Professor Harish Nair: We report the first local estimates of RSV-associated acute respiratory infections in older adults and the first global estimates of the economic burden of RSV in children younger than five years. We also report estimates of the RSV-related hospitalisation burden in children under five in seven European countries, and the first estimates of the risk period for death in children under five after RSV illness.
Separately, in a 2019 paper in the Lancet Infectious Diseases, we reported the first attempt to model RSV seasonality (the variation in transmission of RSV from month to month in a calendar year) at the global level. In another BMC medicine paper, we reported the first cost effectiveness estimates for potential RSV interventions - maternal vaccines vs monoclonal antibodies - in children under five for 72 countries. In another paper, we reported on our successful attempt to develop an antibody assay to detect five RSV proteins that can be used for large-scale serosurveillance (estimate of antibody levels in a population) or vaccine trials in future.
Q. What happens with all this data?
Professor Harish Nair: This is the beginning of the process to generate evidence to influence policy specifically for the EU. We have been working with the European Centres for Disease Control and prevention (ECDC) and have kept them informed of our findings. We have also been working with them and national public health agencies to develop guidance on RSV surveillance at country level, which would be required prior to the introduction of RSV immunisation.
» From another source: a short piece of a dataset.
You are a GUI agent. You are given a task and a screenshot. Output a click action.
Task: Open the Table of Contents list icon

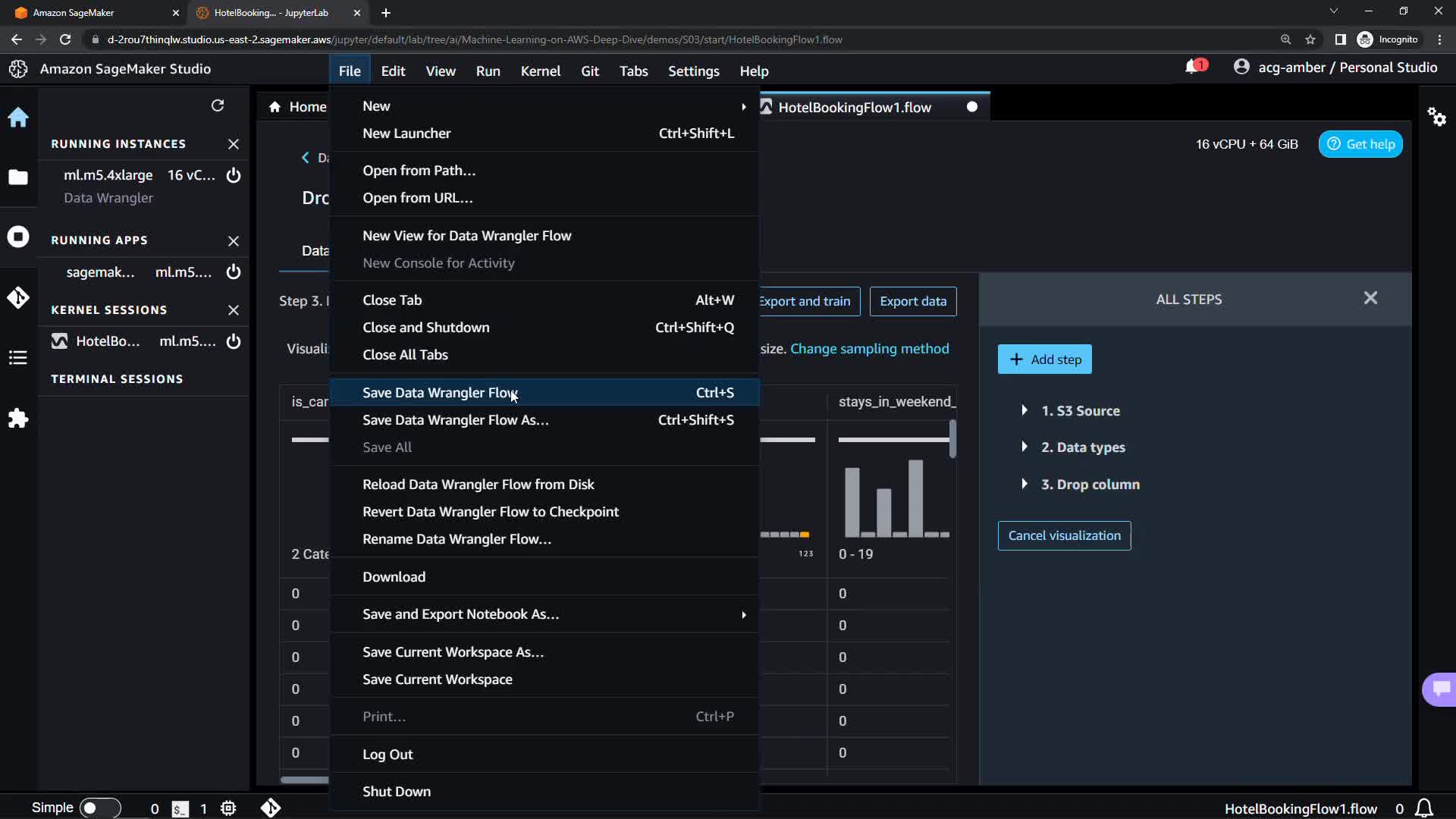pyautogui.click(x=18, y=358)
At a global level, our work on seasonality of RSV has led to further research in collaboration with the World Health Organisation to understand the implications for a seasonal administration of RSV immunisation, compared to strategy for year-round administration. This has been recently published in a paper in Lancet Infectious Diseases. This will likely inform the WHO’s guidance for low- and middle-income countries.
Q. What surprised you most about the research?
Professor Harish Nair: I think what surprised us most was the variability in the sensitivity of rapid diagnostic tests (e.g. BinaxNOW) for RSV in infants. This was particularly low - only 7.6% overall across various severity categories and clinical settings - and had not been reported before.
Q. What further evidence is needed of the burden of disease that wasn’t covered in RESCEU?
Professor Harish Nair: What remains to be done to definitively demonstrate disease burden is a vaccine probe study (a randomised clinical trial of a vaccine of known efficacy, where the difference in the incidence of disease between vaccinated and unvaccinated people is assessed). But for that we need a licensed RSV vaccine or monoclonal antibody. Such a study could also address gaps around long-term sequelae of RSV infection in infancy (recurrent wheeze and asthma in later childhood).
Q. How far are we from a licenced vaccine or monoclonal treatment?
Professor Harish Nair: There are three candidates for passive immunisation of infants (maternal vaccines, monoclonal antibodies) and one candidate targeting the elderly in Phase three clinical trials. Last week Sanofi announced that their long half-life monoclonal targeting infants, one of the three mentioned in Phase three, has achieved its primary end point. The candidate has fast-track clearance with European Medicines Agency (EMA), the US Food and Drug Administration (FDA), and the UK's Medicines and Healthcare products Regulatory Agency (MHRA). This would mean that we could have a licensed product in next 12-18 months.